** Entries provided **
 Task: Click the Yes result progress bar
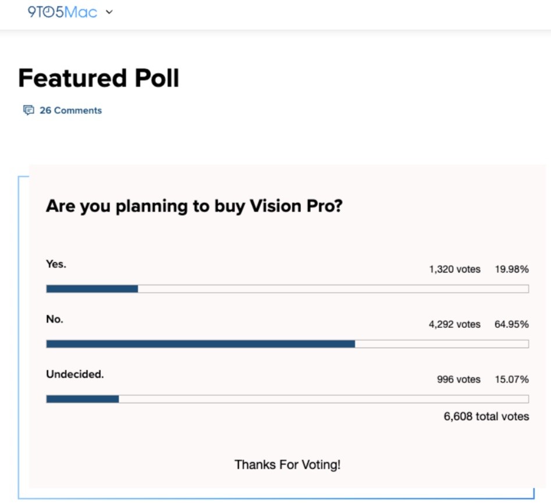(x=287, y=289)
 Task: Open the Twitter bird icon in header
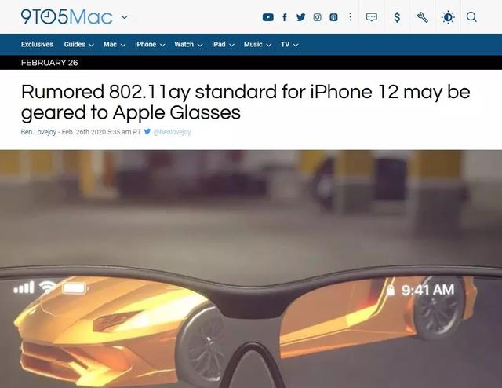point(300,17)
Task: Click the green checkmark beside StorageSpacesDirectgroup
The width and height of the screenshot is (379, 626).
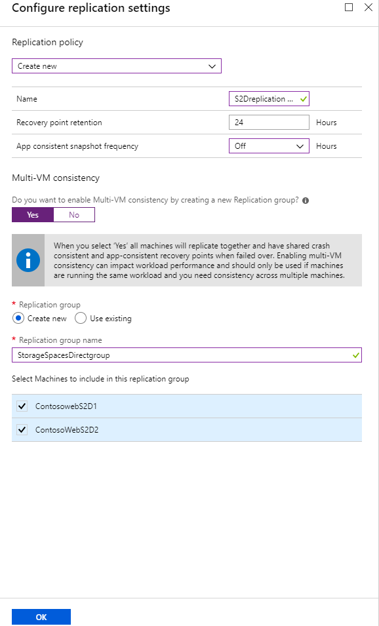Action: pos(354,355)
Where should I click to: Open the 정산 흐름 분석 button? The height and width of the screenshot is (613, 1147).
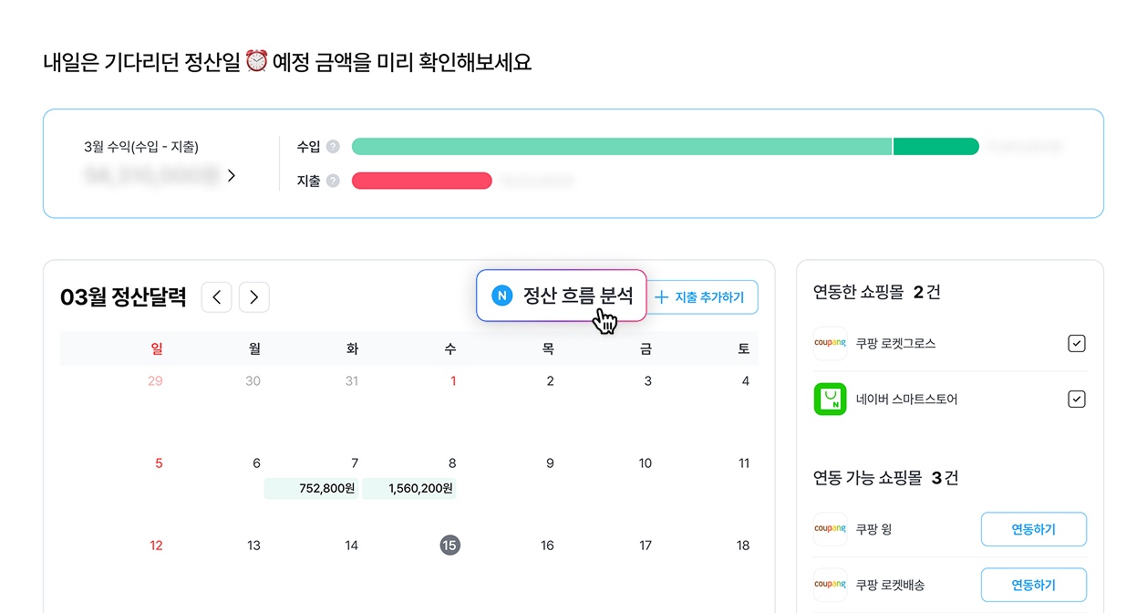(561, 296)
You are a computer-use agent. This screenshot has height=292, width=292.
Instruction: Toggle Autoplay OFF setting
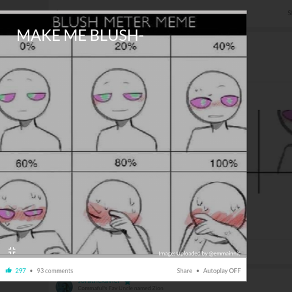[x=222, y=271]
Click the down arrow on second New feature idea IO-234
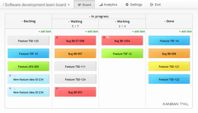This screenshot has width=198, height=113. coord(10,88)
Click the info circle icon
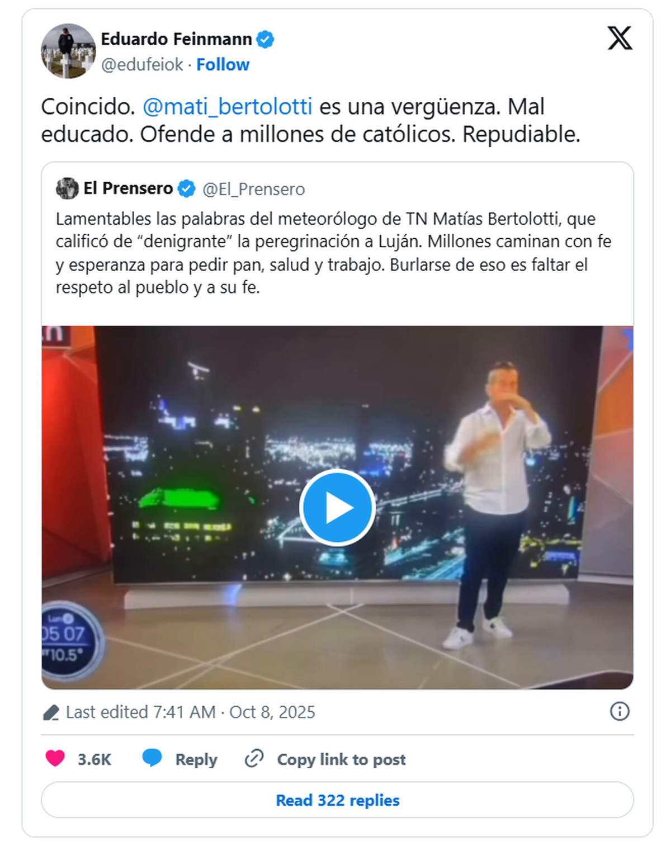 click(x=620, y=711)
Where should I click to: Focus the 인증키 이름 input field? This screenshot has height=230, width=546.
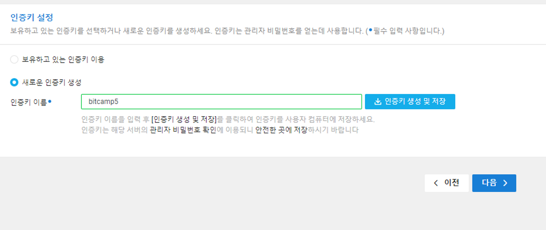point(221,102)
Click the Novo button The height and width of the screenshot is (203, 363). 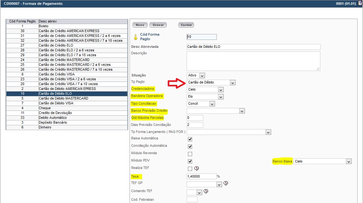tap(140, 25)
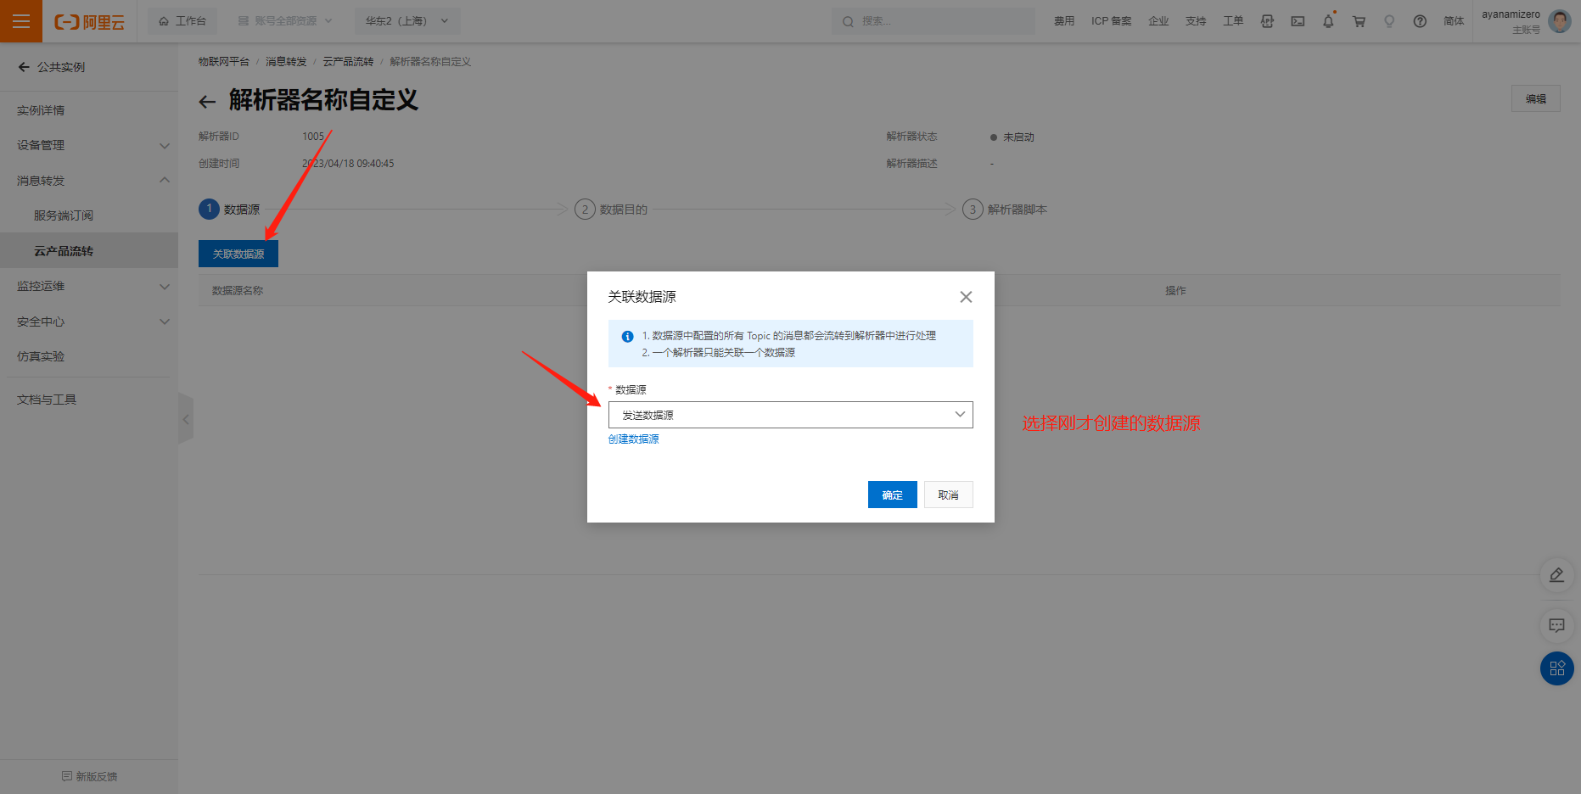Viewport: 1581px width, 794px height.
Task: Select 服务端订阅 in the sidebar
Action: (64, 215)
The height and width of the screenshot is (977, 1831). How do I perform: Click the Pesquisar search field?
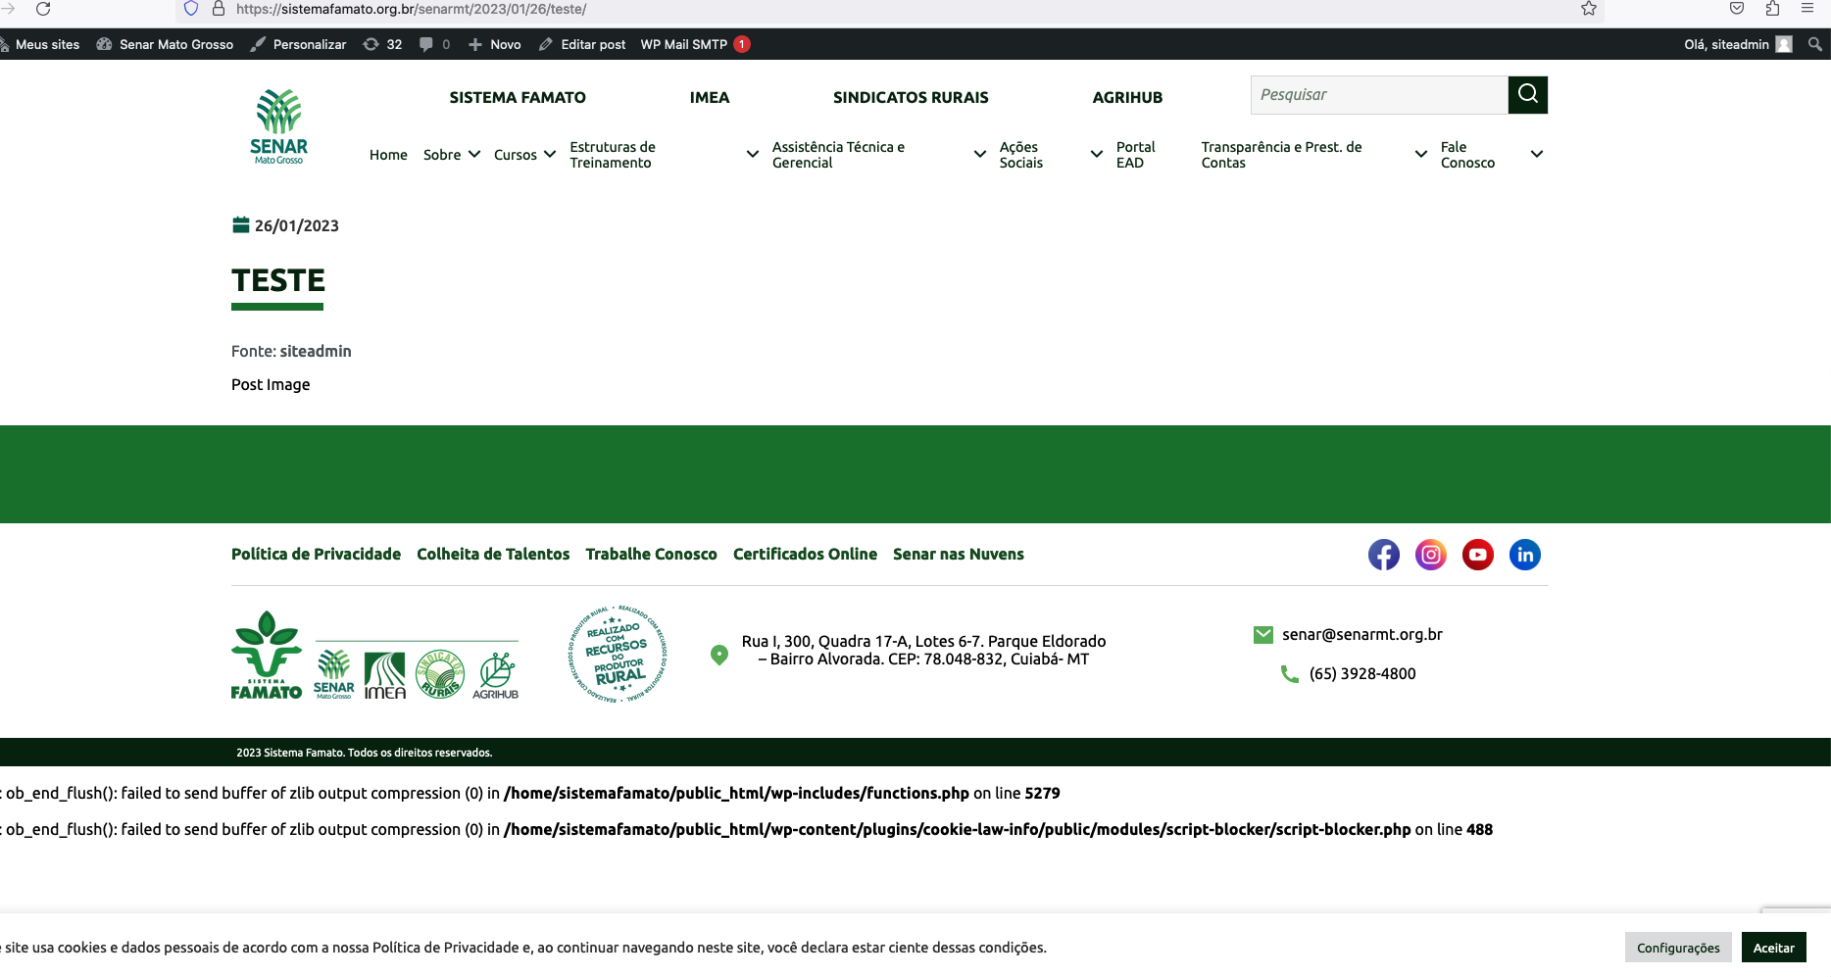[x=1378, y=95]
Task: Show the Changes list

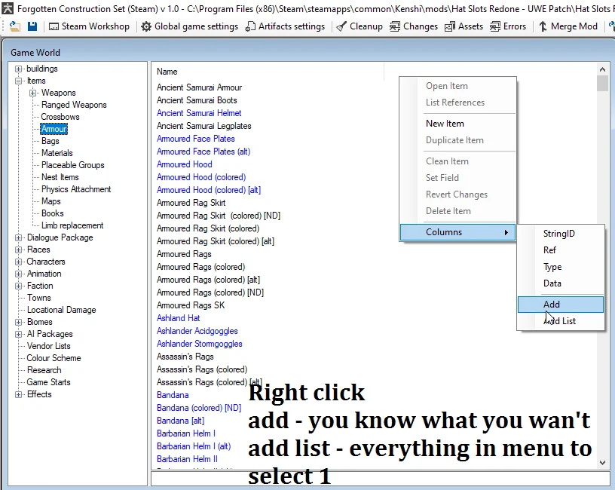Action: [x=413, y=26]
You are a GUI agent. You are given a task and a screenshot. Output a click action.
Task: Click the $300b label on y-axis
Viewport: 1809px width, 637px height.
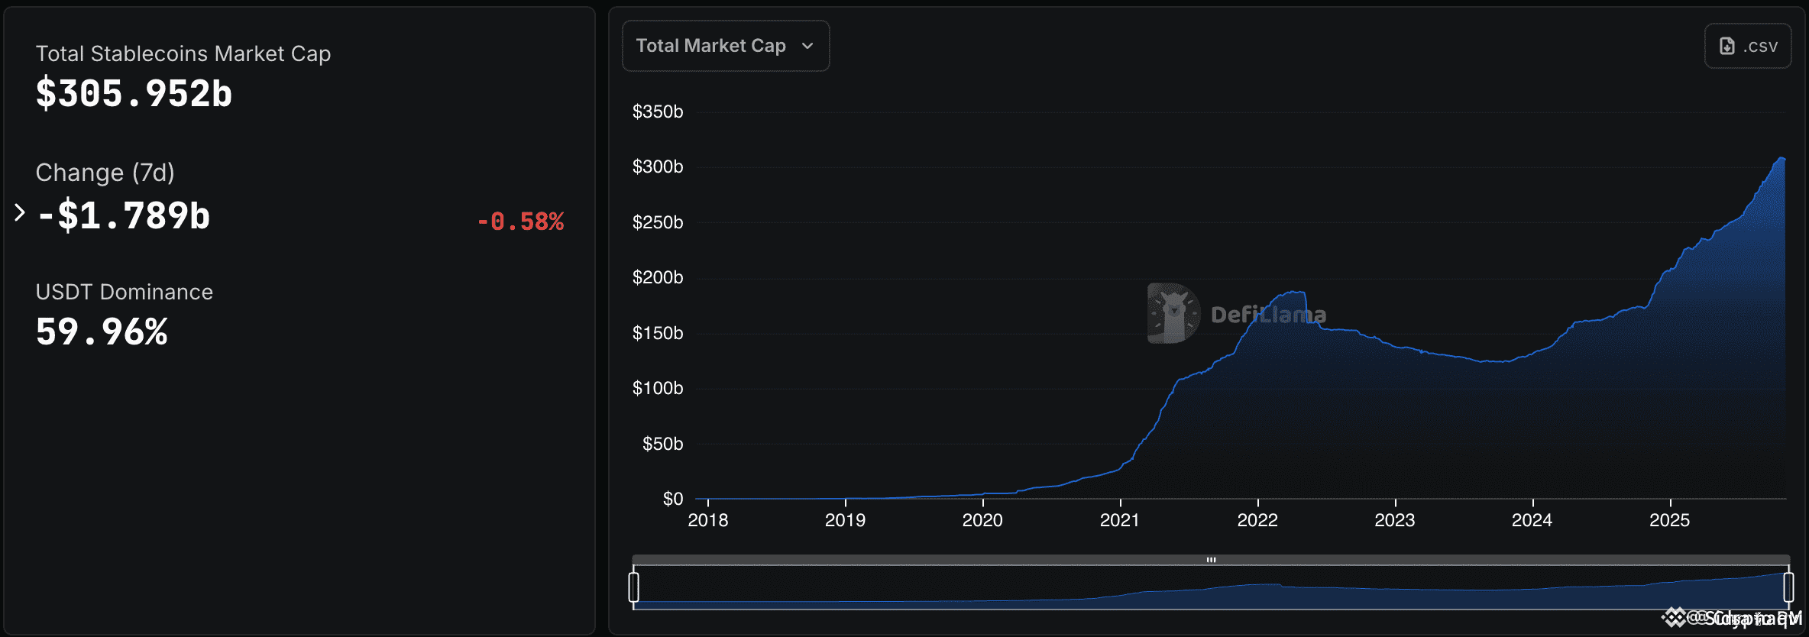[658, 167]
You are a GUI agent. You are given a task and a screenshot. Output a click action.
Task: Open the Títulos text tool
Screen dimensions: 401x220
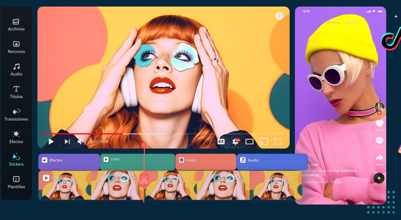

** Direction **
Output everything from the first line of the entries down to the line containing "click(x=620, y=711)", both ends included, as a JSON list of strings with one string per line and blank lines left out. Leave the pictures out of the answer.

** Written response **
[
  " Task: Click the Yes result progress bar",
  "(x=287, y=289)",
  " Task: Open the Twitter bird icon in header",
  "point(300,17)",
  "Task: Click the green checkmark beside StorageSpacesDirectgroup",
  "The width and height of the screenshot is (379, 626).",
  "Action: pos(354,355)",
  "Where should I click to: Open the 정산 흐름 분석 button? The height and width of the screenshot is (613, 1147).",
  "(561, 296)",
  "You are a computer-use agent. This screenshot has height=292, width=292.",
  "Instruction: Toggle Autoplay OFF setting",
  "[x=222, y=271]",
  "Click the down arrow on second New feature idea IO-234",
  "This screenshot has width=198, height=113. coord(10,88)",
  "Click the info circle icon",
  " click(x=620, y=711)"
]